── Text provided

Skip to main content

Module stream_join

Module stream_join 

Source
Expand description

§Stream-Stream Join Operators

Implementation of time-bounded joins between two event streams.

Stream-stream joins match events from two streams based on a join key and a time bound. Events are matched if they share a key and their timestamps fall within the specified time window.

§Join Types

  • Inner: Only emit matched pairs
  • Left: Emit all left events, with right match if exists
  • Right: Emit all right events, with left match if exists
  • Full: Emit all events, with matches where they exist
  • Left Semi: Emit left rows that have at least one match (left columns only)
  • Left Anti: Emit left rows with no match within the time bound (left columns only)
  • Right Semi/Anti: Mirror of left variants

§Example

use laminar_core::operator::stream_join::{
    StreamJoinOperator, JoinType, JoinSide, StreamJoinConfig, JoinRowEncoding,
};
use std::time::Duration;

// Basic join (backward compatible)
let operator = StreamJoinOperator::new(
    "order_id".to_string(),  // left key column
    "order_id".to_string(),  // right key column
    Duration::from_secs(3600), // 1 hour time bound
    JoinType::Inner,
);

// Optimized join with CPU-friendly encoding
let config = StreamJoinConfig::builder()
    .left_key_column("order_id")
    .right_key_column("order_id")
    .time_bound(Duration::from_secs(3600))
    .join_type(JoinType::Inner)
    .row_encoding(JoinRowEncoding::CpuFriendly)  // 30-50% faster for memory-resident state
    .asymmetric_compaction(true)                  // Skip compaction on finished sides
    .per_key_tracking(true)                       // Aggressive cleanup for sparse keys
    .build()

────
── Recorded information

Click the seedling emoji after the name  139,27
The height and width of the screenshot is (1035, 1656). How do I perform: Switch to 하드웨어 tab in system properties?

────

Task brief:
Reproduce the stream join documentation above word for word, from "Implementation of time-bounded" to "specified time window.".

Solution for this task:
Implementation of time-bounded joins between two event streams.

Stream-stream joins match events from two streams based on a join key and a time bound. Events are matched if they share a key and their timestamps fall within the specified time window.